STATE OF VERMONT
DEPARTMENT OF LABOR
Beth Farr v. Rite Aid Corporation Opinion No. 24-16WC
- By: Phyllis Phillips, Esq.
Administrative Law Judge
For: Anne M. Noonan
State File No. X-63385
OPINION AND ORDER
Hearing held in Montpelier on December 11, 2015
Record closed on March 23, 2016
William Skiff, Esq., for Claimant
David Berman, Esq., for Defendant
Did Claimant’s November 2014 surgery constitute reasonable medical treatment for her
June 2006 compensable work injury?
Joint Exhibit I: Medical records
Claimant’s Exhibit 1: Curriculum vitae, Joseph Phillips, M.D., Ph.D.
Defendant’s Exhibit A: Curriculum vitae, Leonard Rudolf, M.D.
All workers’ compensation benefits to which Claimant proves her entitlement as causally related
to her November 2014 spine surgery
Interest, costs and attorney fees pursuant to 21 V.S.A. §§664 and 678
FINDINGS OF FACT:
- At all times relevant to these proceedings, Claimant was an employee and Defendant was
her employer as those terms are defined in Vermont’s Workers’ Compensation Act.
- Judicial notice is taken of all relevant forms and correspondence contained in the
Department’s file relating to this claim.
Claimant’s 2006 Work Injury and Initial Treatment
- Claimant worked for Defendant as a retail clerk. On June 19, 2006 she was reorganizing
some boxes of liquor that had been delivered earlier in the day and placed in a cramped
closet. While so engaged, she caught her foot between two boxes, twisted, fell and hit
her back on a metal doorjamb. She heard and felt a pop in the area of her left hip, with
pain radiating down her left leg.
- Following a July 2006 MRI study, Claimant was diagnosed with a large left lateral disc
herniation at L4-5 impinging on the L4 nerve root. Defendant accepted the injury as
compensable, and began paying workers’ compensation indemnity and medical benefits
- Initially Claimant treated conservatively for her injury, with physical therapy, pain
medications and a course of epidural steroid injections. She continued to report
symptoms consistent with the MRI findings, most notably constant low back and left hip
pain, with pain, numbness and tingling radiating into her left leg, calf and foot. These
were exacerbated by most activities, including prolonged standing, sitting and walking.
Her sleep was impaired, and she reported falling occasionally due to her leg giving out.
- Conservative treatment having failed to alleviate her symptoms, in October 2006
Claimant underwent surgery with Dr. Phillips, a neurosurgeon. This was a minimally
invasive microsurgical procedure, the goal of which was to decompress the L4 nerve root
by removing herniated disc material and widening the opening (in medical terms, the
neural foramen) through which the nerve root traveled.
- In the months following her 2006 surgery, Claimant experienced some symptom relief.

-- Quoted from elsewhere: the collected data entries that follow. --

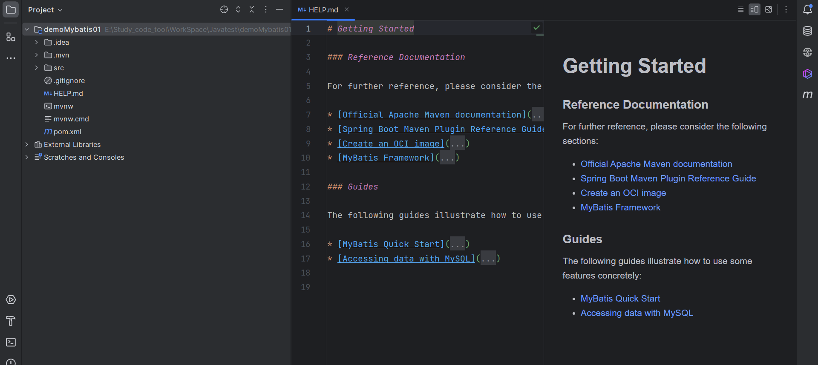Screen dimensions: 818x365
Task: Click the green inspection checkmark widget
Action: coord(536,28)
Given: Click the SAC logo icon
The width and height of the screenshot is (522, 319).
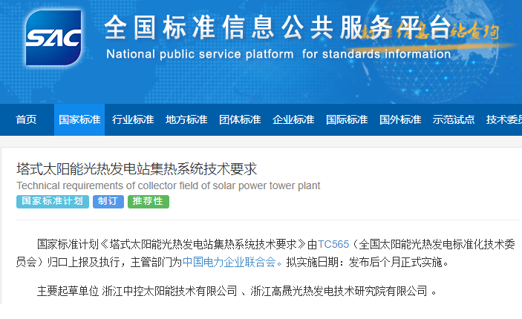Looking at the screenshot, I should [53, 37].
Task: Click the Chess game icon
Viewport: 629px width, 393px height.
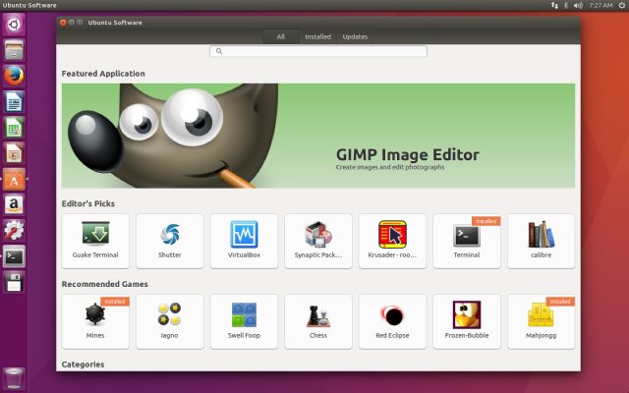Action: click(318, 315)
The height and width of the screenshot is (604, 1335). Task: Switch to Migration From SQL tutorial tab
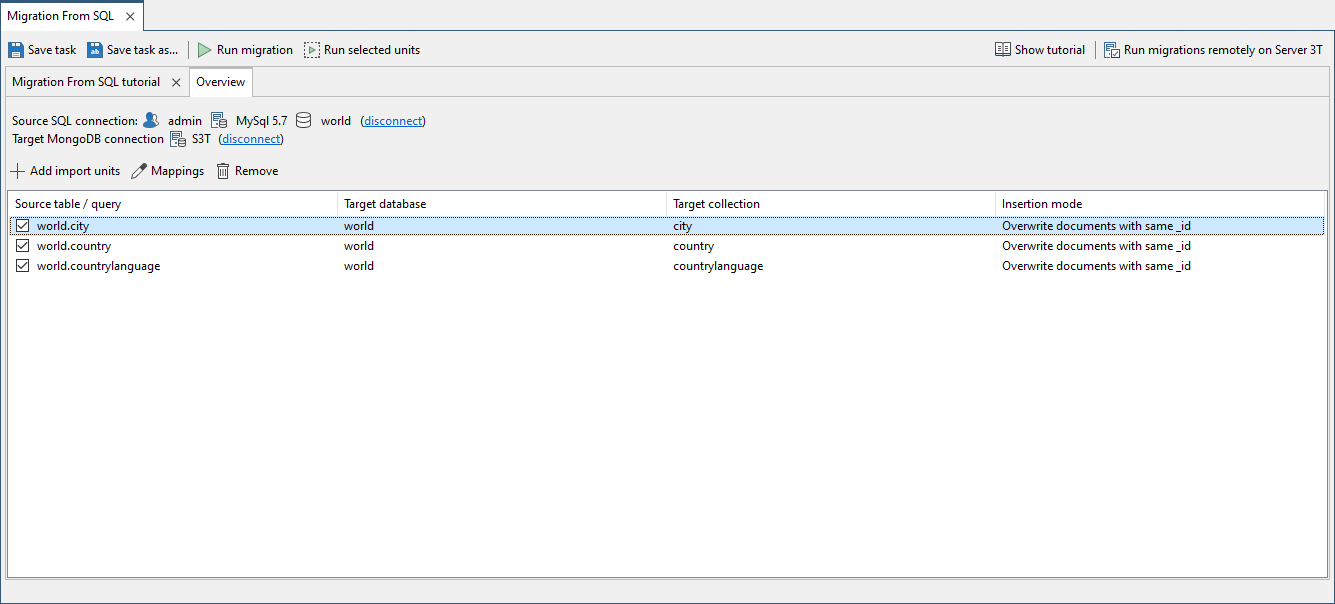pyautogui.click(x=86, y=82)
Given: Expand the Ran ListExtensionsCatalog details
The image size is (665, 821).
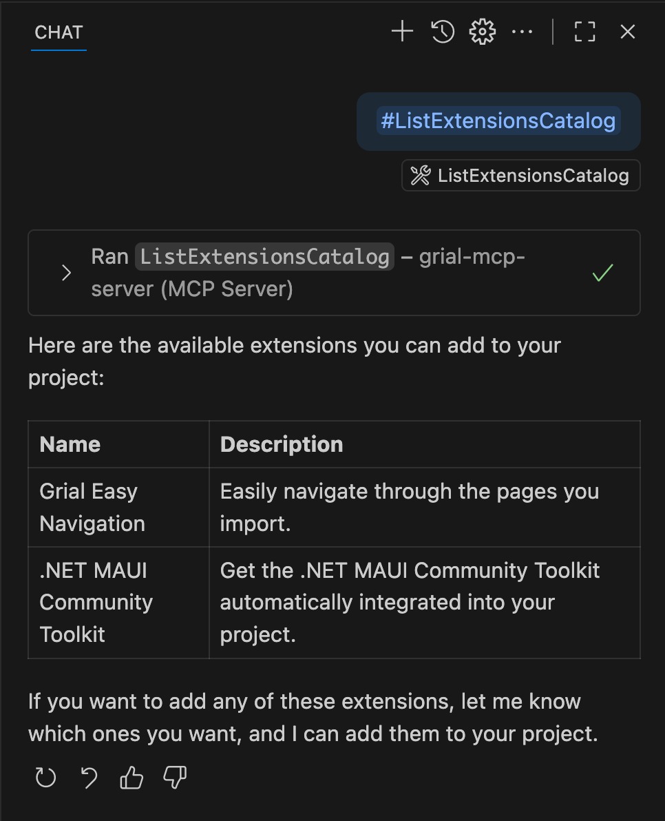Looking at the screenshot, I should (x=67, y=273).
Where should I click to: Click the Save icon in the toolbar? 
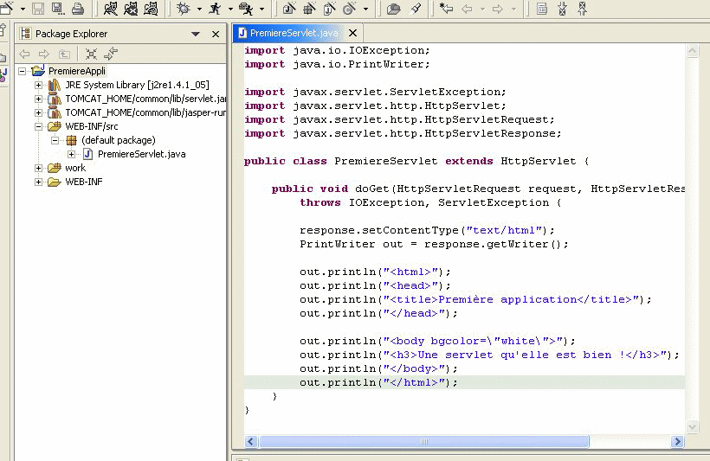(37, 9)
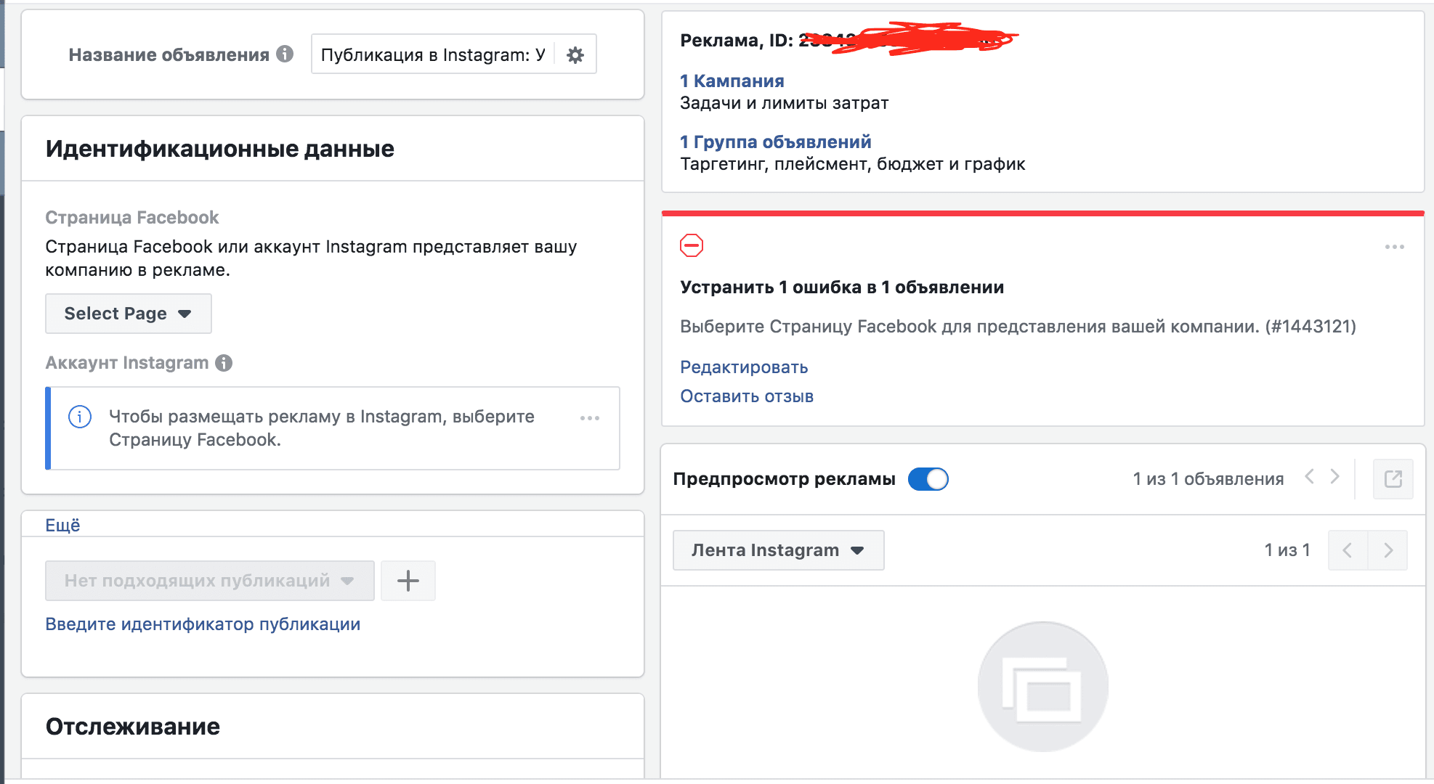Open ad preview in new window icon
This screenshot has height=784, width=1434.
coord(1393,479)
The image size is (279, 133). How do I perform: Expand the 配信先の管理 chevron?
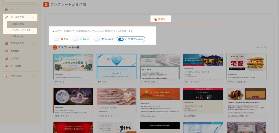tap(33, 43)
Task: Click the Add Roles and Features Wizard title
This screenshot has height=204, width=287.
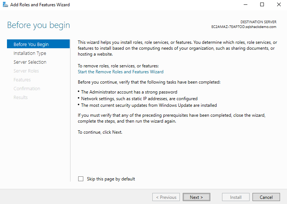Action: click(40, 5)
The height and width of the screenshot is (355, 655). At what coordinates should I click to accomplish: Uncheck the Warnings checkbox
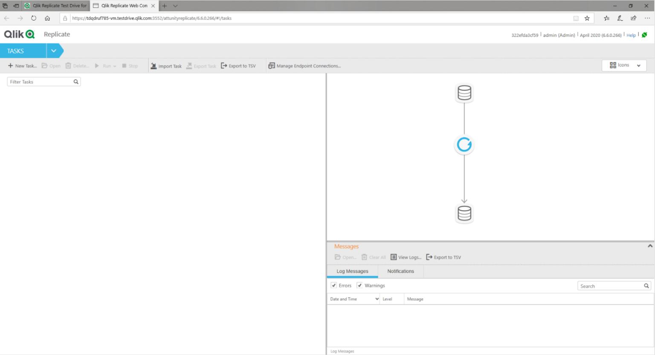359,286
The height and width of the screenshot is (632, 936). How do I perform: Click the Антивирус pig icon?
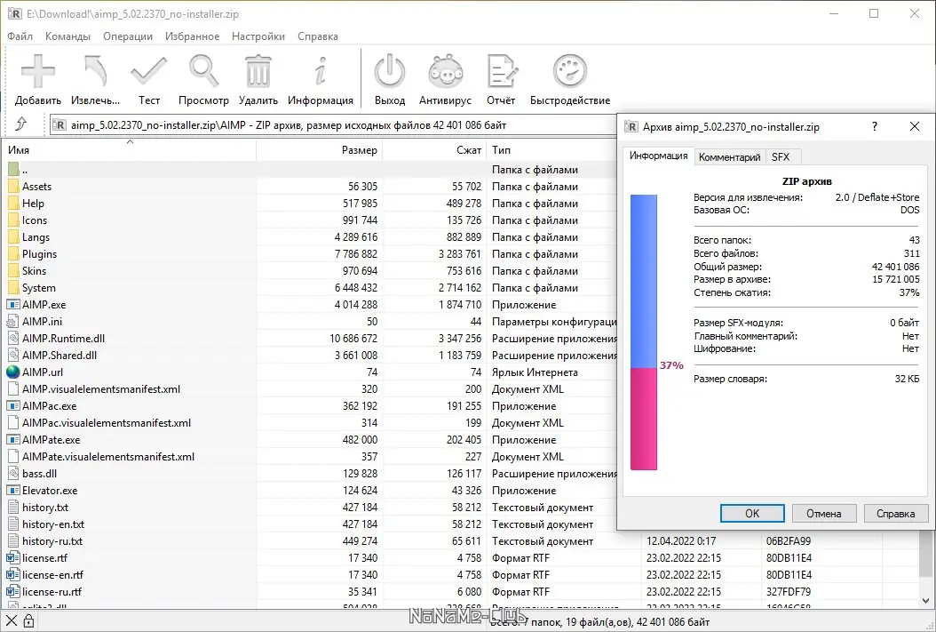[x=445, y=72]
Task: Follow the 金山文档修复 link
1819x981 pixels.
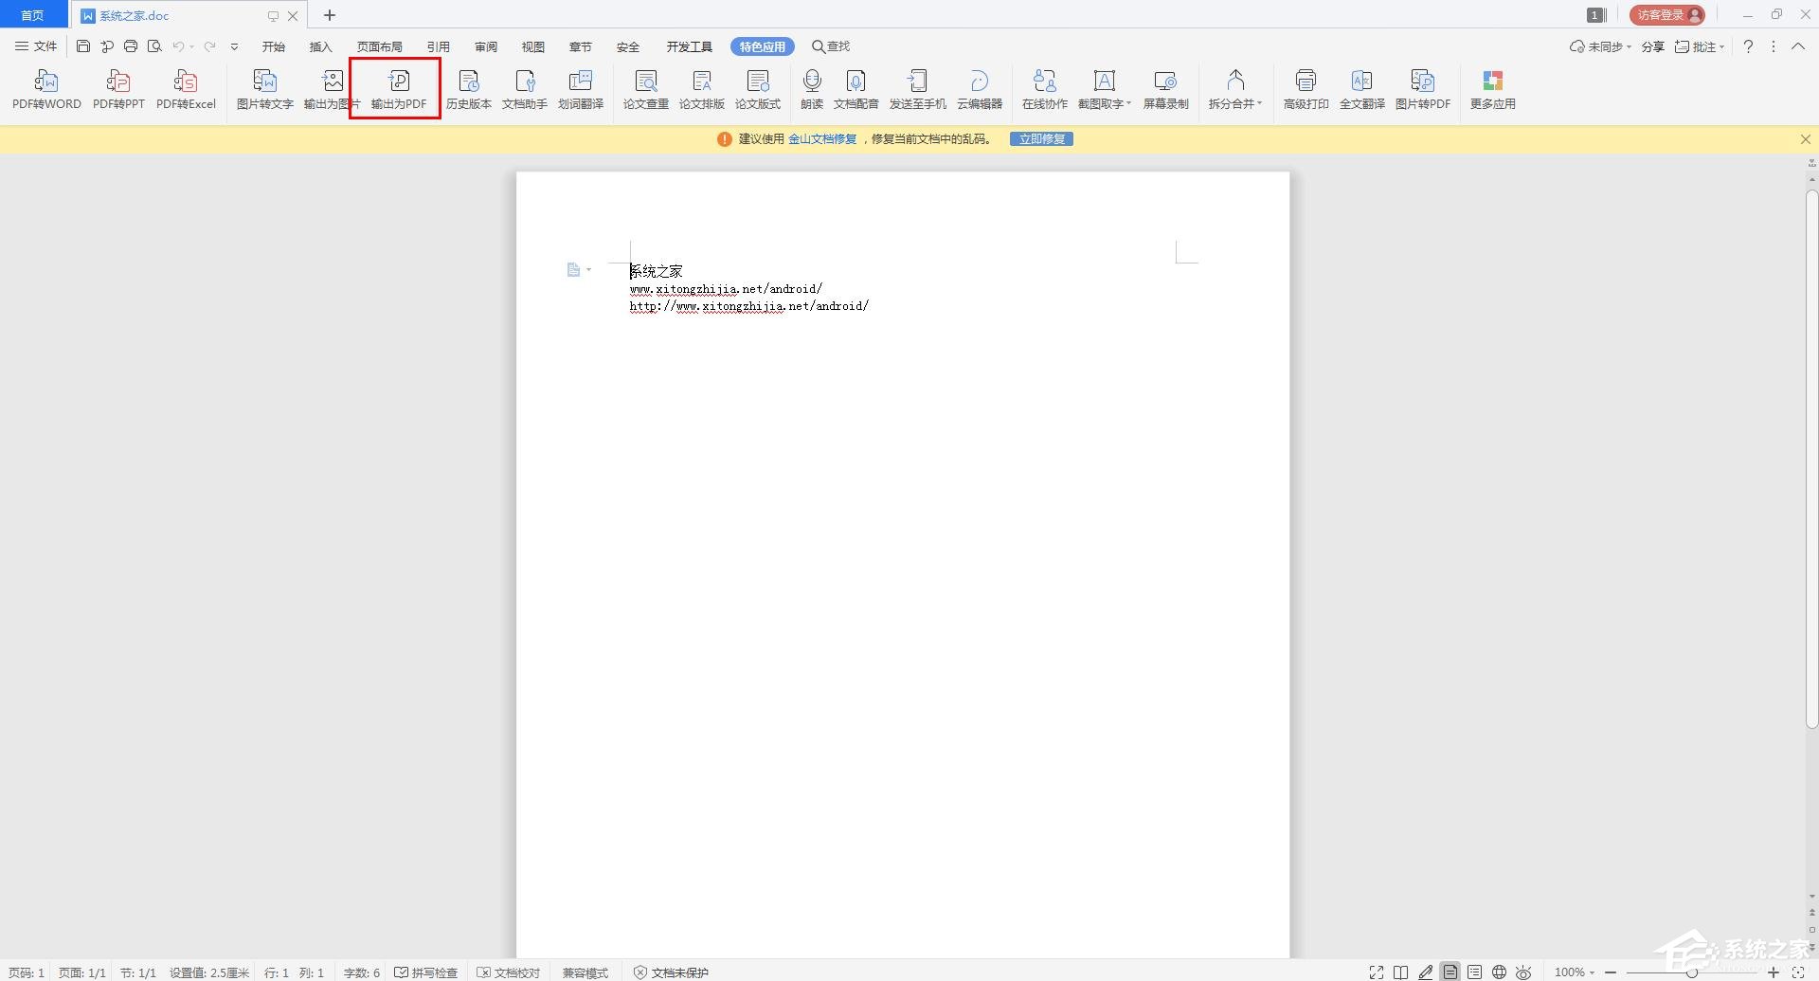Action: [x=821, y=139]
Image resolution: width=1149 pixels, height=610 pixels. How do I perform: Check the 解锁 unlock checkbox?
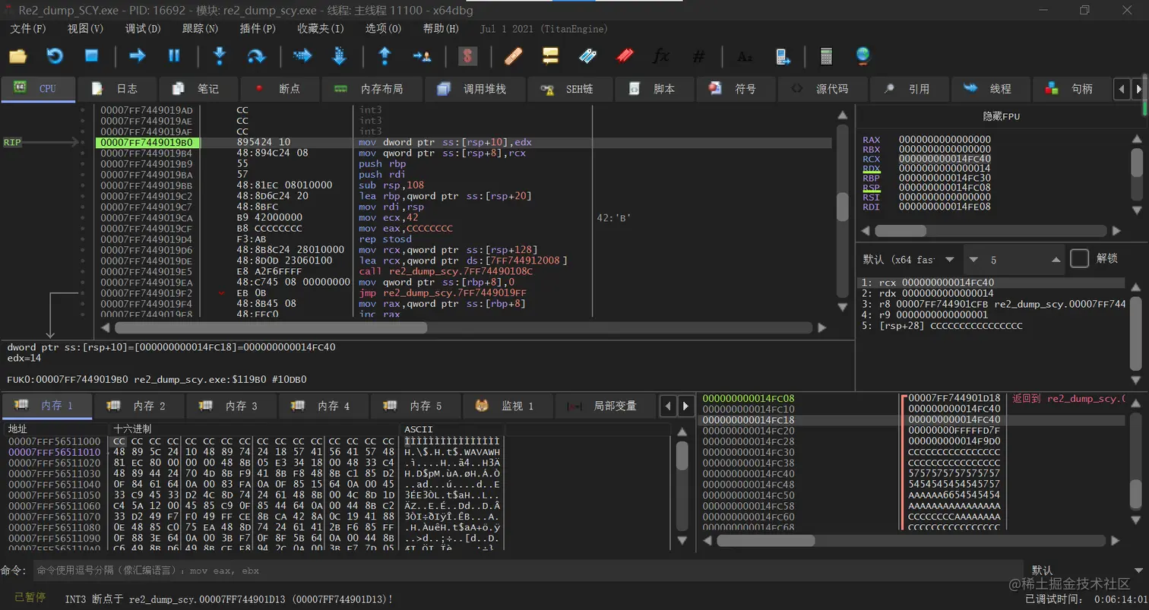(x=1079, y=259)
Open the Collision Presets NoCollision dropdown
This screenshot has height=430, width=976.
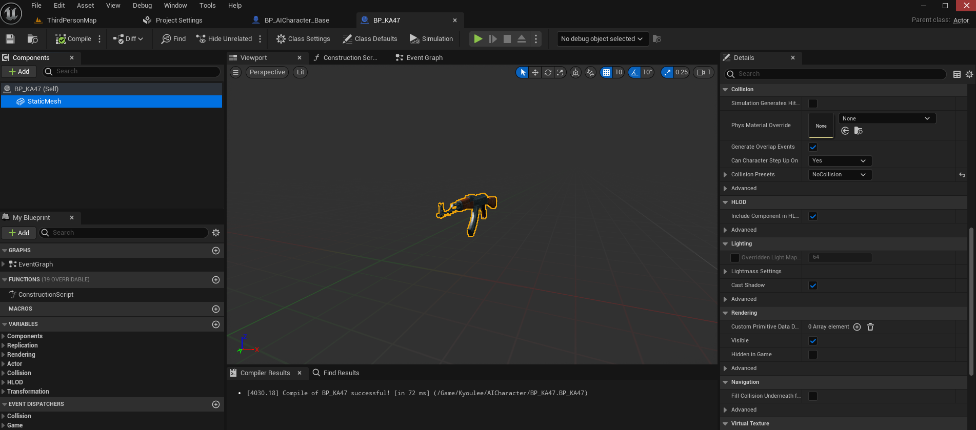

Most notably, she reported that the radiating pains down her left leg had resolved.
However, the numbness and tingling persisted, and ultimately came to include her right
leg as well. By March 2007 she was reporting worsening pain radiating from her lower
back into her hips and legs bilaterally. An MRI study documented findings consistent
with ongoing L4 nerve root compression.
- To treat her recurrent symptoms, Claimant underwent additional courses of physical
therapy, epidural steroid injections and home exercise. In addition, her treating pain
management specialist, Dr. Rauwerdink, discussed weight control, smoking cessation and
increased physical activity as a means of addressing her discomfort on a long-term basis.
From the evidence, it is unclear whether, to what extent and for how long she attempted
these lifestyle changes. In any event, while her right-sided radicular symptoms abated,
her low back pain persisted and her left leg symptoms steadily worsened. Her activities
continued to be limited by discomfort.
- In June 2007 Claimant underwent electrodiagnostic evaluation with Dr. Ayers, a
neurologist. The results documented normal nerve conductions throughout her lower
extremities, but also findings consistent with ongoing sensory nerve recovery, which
would account for her continued paresthesias. Unfortunately, the process by which
nerves heal is very slow, and with that in mind Dr. Ayers predicted that Claimant’s
radicular symptoms would improve only gradually.
- Over the ensuing months, Claimant continued to report low back and left leg pain. She
rejected proposed interventional options (medial branch blocks, radiofrequency lesioning
and/or additional epidural steroid injections) and also suggestions that she consider a
psychological approach to managing her pain. She demonstrated fair to good endurance
for activity during a work hardening program, but reported increased pain both before
and after each session, to such an extent that she did not feel the program benefitted her.
Instead, she continued her exercises at home.
Claimant’s 2009 Surgery
- In January 2008 Claimant returned to Dr. Phillips, again complaining of low back and left
leg pain. An MRI study did not document any large disc herniations, but revealed some
substantial narrowing of the spinal canal in the same location (L4-5 level on the left) as
her 2006 surgery. It also showed degenerative changes at both L2-3 and L3-4, to a
degree considered advanced for a patient of her age (29 at the time).
- Dr. Phillips’ office note reflects that he discussed these findings with Claimant in depth.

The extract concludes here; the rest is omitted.